Das Ergebnis ist beeindruckend – und besorgniserregend gleichzeitig. Denn einerseits ist der diesbezügliche Betrag aller Ressorts mit 4,8 Milliarden Euro im heurigen Budgetvoranschlag seit 2021 aufs Dreifache gestiegen – gut fürs Klima. Andererseits aber auch nicht: Es lässt sich nämlich nicht sagen, welchen konkreten Klimaeffekt das hat, kritisieren die Autoren. Wifo-Budgetexpertin Margit ­Schratzenstaller: „Die vorherrschende Input-Orientierung der Budgetierung ist zu ergänzen durch eine Impact-Orientierung.
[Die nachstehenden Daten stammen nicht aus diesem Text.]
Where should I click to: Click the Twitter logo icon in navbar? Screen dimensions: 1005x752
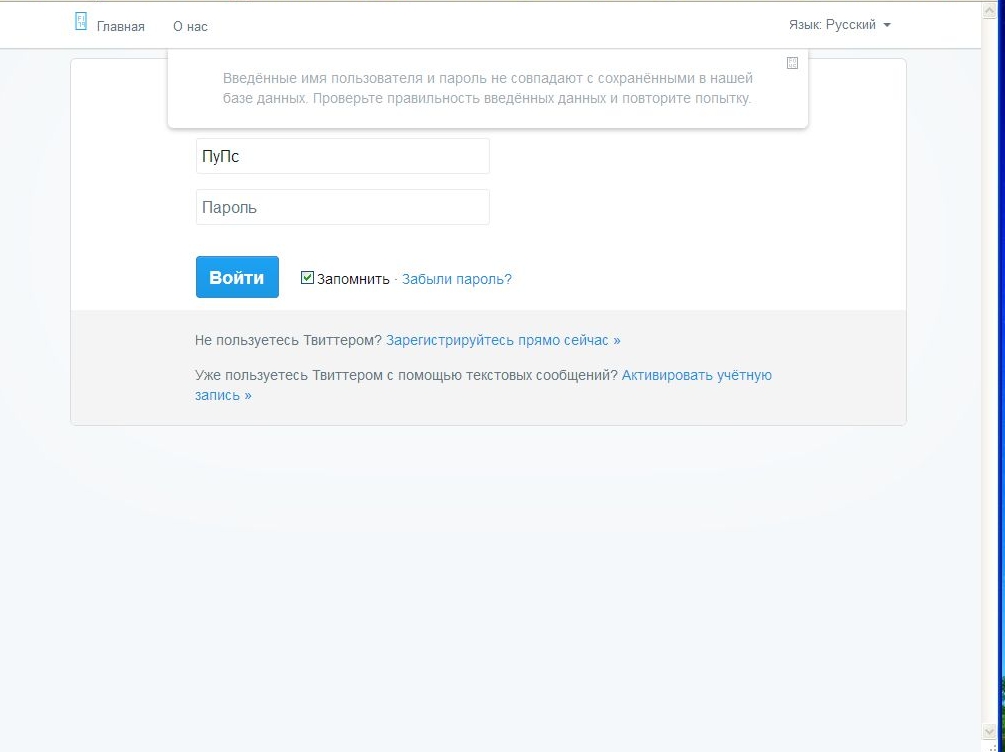[x=81, y=22]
Dieser Vorgabe wird noch nicht umfassend und in ausreichender Qualität nachgekommen.“

NEUES GREEN BUDGETING.

Dass es diese Erkenntnis gibt, ist freilich schon ein Fortschritt. Die nationalen Umweltschutzausgaben wurden früher nur gesamthaft erhoben, inklusive Katastrophenschäden oder Gewässerreinigung; dabei wurden Bundes-, Länder- und Gemeindeausgaben vermischt oder Förderung und Investition nicht getrennt.
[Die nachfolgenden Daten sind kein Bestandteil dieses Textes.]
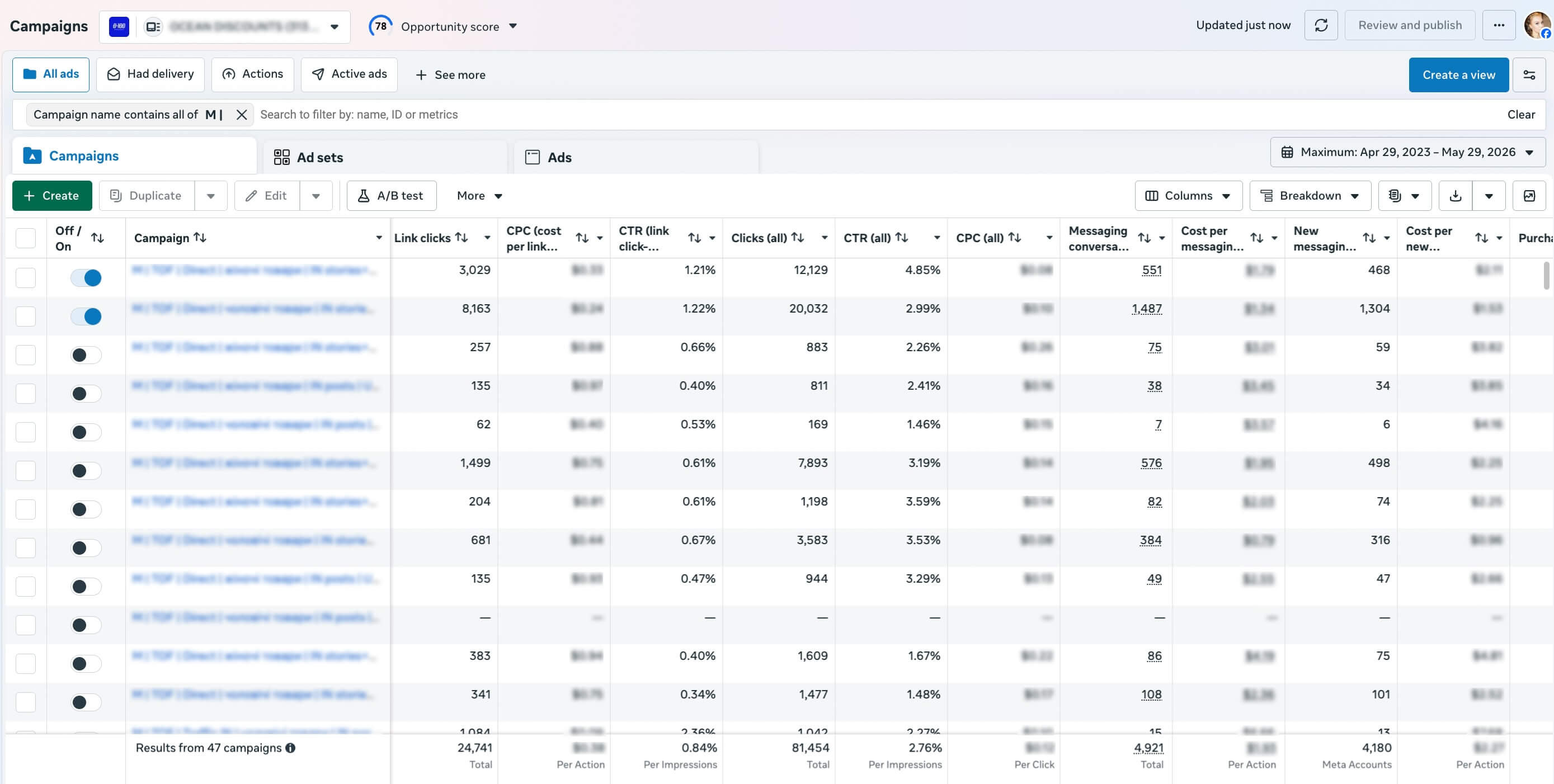Open the reports icon dropdown
The width and height of the screenshot is (1554, 784).
click(1405, 195)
Seit 2021 allerdings gibt es neue Datenunterlagen. Im Rahmen von sogenannten „Green-Budgeting-Aktivitäten“ im Finanzministerium werden Ausgaben in Beiblättern zu aktuellen Budgetplänen neuerdings danach klassifiziert, ob sie absichtlich oder nur nebenbei dem Klima helfen – oder gar schaden.
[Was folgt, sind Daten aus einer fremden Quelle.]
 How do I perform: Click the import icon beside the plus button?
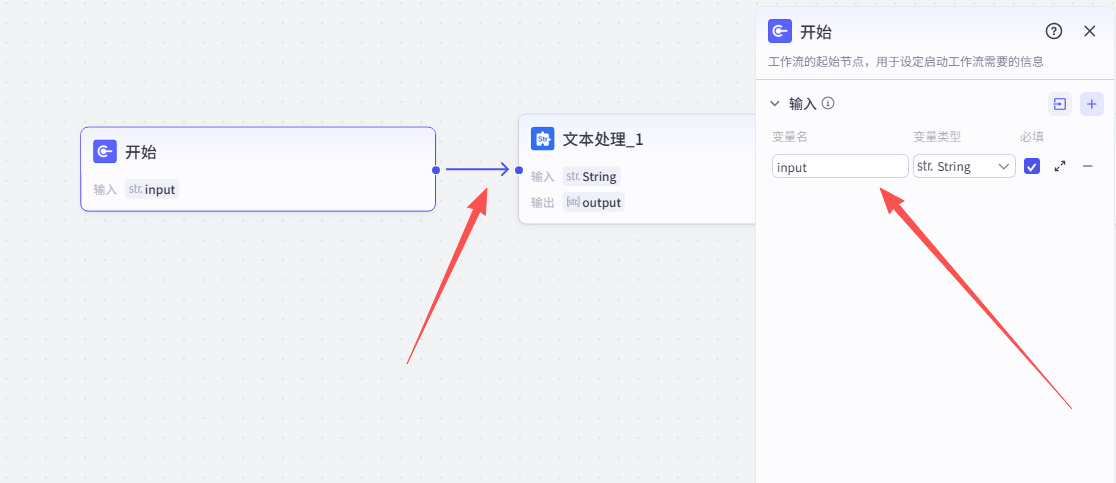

Die Wifo-Zusammenschau zeigt die enorme Steigerung der Ausgaben naturgemäß gerade im Klima- und Umweltressort. Als Turbo erwies sich die Energiekrise im Zuge des Ukraine-Kriegs. Rechnet man die diversen Hilfsmaßnahmen des Staates im Jahr 2022 hinzu, ging es zwischenzeitlich auf über sechs Milliarden Euro hinauf. Doch auch ohne diese hat Leonore Gewessler mehr als fünfmal so viel Mittel zu verteilen wie ihre Vorgängerin (siehe Grafik unten). Die zusätzlich bereitgestellten Summen im Vergleich zur bisherigen Budgetplanung für die Periode 2023 bis 2026 läppern sich auf weitere fast fünf Milliarden Euro zusammen. Der Geldregen wird auf Unternehmen niedergehen, die ihre Energieversorgung dekarbonisieren, genauso wie auf Haushalte, die Wände dämmen oder Wärmepumpen einbauen.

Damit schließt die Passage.